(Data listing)
* Start *

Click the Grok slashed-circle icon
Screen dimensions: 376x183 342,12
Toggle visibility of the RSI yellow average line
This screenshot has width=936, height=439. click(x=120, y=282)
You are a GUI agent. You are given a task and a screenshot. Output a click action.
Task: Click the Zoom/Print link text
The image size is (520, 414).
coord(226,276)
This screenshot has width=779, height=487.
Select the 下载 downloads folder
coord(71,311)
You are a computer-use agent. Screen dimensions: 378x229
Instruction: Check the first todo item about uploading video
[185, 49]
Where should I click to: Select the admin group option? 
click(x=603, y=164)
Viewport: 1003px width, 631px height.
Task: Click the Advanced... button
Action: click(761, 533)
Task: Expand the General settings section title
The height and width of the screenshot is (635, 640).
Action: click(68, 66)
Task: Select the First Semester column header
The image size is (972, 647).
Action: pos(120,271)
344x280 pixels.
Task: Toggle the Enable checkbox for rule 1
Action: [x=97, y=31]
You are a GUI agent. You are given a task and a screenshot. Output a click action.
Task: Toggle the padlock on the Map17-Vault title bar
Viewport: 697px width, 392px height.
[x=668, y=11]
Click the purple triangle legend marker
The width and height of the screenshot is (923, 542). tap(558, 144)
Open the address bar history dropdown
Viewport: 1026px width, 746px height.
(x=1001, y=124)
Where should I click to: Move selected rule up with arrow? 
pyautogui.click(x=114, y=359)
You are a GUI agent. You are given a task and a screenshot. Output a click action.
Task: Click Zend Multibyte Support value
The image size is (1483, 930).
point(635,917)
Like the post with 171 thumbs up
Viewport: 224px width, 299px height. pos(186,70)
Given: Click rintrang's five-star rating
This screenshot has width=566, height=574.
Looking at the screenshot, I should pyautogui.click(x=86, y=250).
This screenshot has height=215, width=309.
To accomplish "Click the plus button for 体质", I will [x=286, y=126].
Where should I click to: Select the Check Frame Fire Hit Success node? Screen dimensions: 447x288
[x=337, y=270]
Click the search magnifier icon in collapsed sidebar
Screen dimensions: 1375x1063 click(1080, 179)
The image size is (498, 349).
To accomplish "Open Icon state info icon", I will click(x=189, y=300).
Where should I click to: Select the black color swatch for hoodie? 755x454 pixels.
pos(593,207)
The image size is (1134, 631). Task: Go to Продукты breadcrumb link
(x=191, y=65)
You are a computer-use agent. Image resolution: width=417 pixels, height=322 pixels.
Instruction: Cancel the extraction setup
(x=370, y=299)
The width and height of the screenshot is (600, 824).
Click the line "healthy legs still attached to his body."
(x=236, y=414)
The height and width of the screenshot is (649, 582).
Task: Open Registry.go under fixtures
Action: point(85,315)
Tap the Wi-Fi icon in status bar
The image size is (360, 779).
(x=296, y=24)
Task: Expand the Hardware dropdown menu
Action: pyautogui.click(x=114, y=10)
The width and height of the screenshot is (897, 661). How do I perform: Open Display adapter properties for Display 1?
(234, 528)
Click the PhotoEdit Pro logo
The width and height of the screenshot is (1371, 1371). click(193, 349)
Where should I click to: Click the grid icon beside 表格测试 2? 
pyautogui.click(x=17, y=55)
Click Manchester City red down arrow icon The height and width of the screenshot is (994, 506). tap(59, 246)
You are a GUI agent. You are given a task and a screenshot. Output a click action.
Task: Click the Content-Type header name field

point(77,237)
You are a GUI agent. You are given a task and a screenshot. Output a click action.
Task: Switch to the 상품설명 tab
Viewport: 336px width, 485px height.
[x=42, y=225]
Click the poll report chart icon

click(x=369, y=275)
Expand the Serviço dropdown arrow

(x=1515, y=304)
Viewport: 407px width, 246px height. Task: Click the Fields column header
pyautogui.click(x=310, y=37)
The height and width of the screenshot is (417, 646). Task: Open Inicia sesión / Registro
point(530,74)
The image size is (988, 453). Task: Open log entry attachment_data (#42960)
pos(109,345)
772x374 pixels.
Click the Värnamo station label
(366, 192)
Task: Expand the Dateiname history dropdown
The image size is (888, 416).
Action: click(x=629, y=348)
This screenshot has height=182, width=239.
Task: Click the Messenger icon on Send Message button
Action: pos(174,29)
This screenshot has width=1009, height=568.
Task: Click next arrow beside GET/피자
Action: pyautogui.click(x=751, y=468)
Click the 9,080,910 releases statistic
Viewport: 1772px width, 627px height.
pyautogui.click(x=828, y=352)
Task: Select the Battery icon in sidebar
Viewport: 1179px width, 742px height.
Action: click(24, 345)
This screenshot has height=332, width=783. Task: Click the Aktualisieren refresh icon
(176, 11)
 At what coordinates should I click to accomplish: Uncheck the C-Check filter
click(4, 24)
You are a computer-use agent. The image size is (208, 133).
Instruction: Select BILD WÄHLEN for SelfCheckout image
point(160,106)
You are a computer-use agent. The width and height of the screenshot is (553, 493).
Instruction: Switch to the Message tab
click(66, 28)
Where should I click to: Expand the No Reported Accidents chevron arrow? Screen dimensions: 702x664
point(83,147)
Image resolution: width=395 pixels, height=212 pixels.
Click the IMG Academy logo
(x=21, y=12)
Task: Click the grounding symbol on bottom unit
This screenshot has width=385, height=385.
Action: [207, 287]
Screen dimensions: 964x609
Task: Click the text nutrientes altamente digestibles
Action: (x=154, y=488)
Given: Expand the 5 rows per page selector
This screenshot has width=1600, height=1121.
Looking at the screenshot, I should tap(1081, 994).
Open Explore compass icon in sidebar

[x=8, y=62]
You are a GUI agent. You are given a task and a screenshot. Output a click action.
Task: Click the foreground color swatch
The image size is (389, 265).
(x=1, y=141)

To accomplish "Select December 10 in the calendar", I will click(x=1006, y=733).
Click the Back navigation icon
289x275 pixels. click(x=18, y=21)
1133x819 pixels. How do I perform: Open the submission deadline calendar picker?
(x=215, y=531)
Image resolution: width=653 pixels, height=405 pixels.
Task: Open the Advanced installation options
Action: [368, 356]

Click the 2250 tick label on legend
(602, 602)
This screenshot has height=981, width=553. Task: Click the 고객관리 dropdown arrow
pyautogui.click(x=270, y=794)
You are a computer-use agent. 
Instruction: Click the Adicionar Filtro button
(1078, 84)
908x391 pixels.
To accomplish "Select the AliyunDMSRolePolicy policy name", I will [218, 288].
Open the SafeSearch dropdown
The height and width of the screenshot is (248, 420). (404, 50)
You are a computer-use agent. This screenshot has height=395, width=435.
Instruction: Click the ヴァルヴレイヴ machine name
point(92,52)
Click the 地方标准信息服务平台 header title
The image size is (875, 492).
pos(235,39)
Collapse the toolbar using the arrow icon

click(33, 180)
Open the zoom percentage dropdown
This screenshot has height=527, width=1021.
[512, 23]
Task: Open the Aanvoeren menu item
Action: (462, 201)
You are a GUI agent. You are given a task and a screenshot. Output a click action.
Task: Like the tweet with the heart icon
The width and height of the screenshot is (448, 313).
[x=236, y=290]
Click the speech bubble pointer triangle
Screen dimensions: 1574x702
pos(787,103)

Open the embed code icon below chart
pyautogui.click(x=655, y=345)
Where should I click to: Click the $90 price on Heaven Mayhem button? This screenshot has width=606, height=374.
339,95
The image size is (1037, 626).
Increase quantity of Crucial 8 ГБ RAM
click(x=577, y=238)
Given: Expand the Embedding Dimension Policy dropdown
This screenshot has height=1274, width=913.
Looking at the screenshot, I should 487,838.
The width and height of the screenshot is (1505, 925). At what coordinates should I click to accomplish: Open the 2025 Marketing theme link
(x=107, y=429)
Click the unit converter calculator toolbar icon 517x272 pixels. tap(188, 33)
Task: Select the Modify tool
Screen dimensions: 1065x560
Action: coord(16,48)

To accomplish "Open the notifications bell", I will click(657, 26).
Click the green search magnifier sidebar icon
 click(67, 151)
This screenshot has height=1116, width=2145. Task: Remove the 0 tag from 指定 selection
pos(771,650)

* End *

▶ Given task:
Express the lines of the data listing above as a JSON list of strings, one string per line, leaving out blank lines. Cover only the lines starting at the one that contains "The image size is (498, 349)." and ending at the one that contains "(x=191, y=65)".

▶ Task answer:
[
  "The image size is (498, 349).",
  "To accomplish \"Open Icon state info icon\", I will click(x=189, y=300).",
  "Where should I click to: Select the black color swatch for hoodie? 755x454 pixels.",
  "pos(593,207)",
  "The image size is (1134, 631). Task: Go to Продукты breadcrumb link",
  "(x=191, y=65)"
]